[Start of SUPPLIED DATA]
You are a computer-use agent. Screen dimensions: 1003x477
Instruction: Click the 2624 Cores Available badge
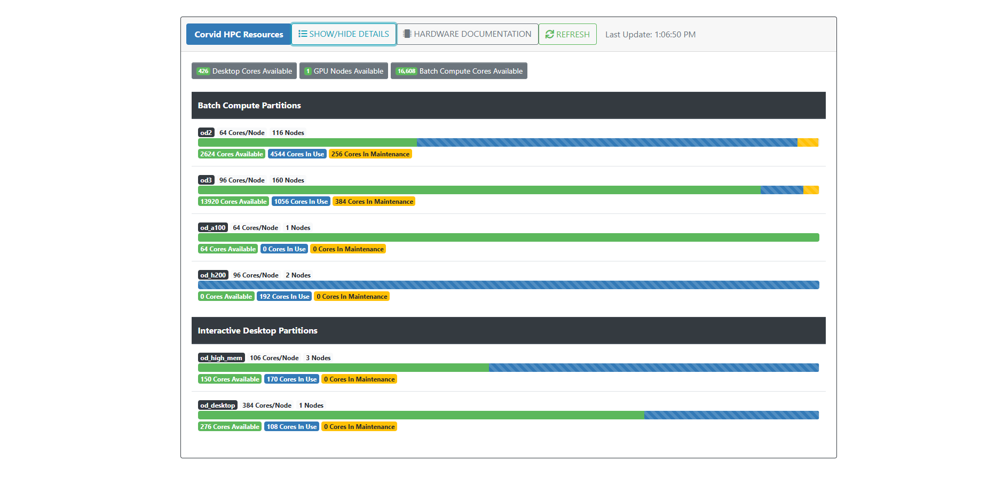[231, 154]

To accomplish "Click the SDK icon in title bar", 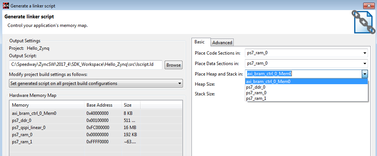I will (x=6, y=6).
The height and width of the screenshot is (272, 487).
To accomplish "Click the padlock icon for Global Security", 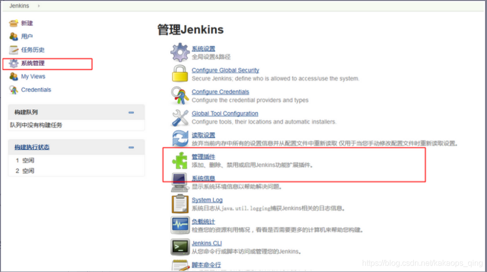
[End of SUPPLIED DATA]
WHAT THE TASK REQUIRES> Update the data from the line containing "The height and" through the end, replacing "padlock" with "lock" and changing nothing else. Give back only those lines, without the pictures.

RESPONSE TO THIS EXERCISE>
The height and width of the screenshot is (272, 487).
To accomplish "Click the lock icon for Global Security", 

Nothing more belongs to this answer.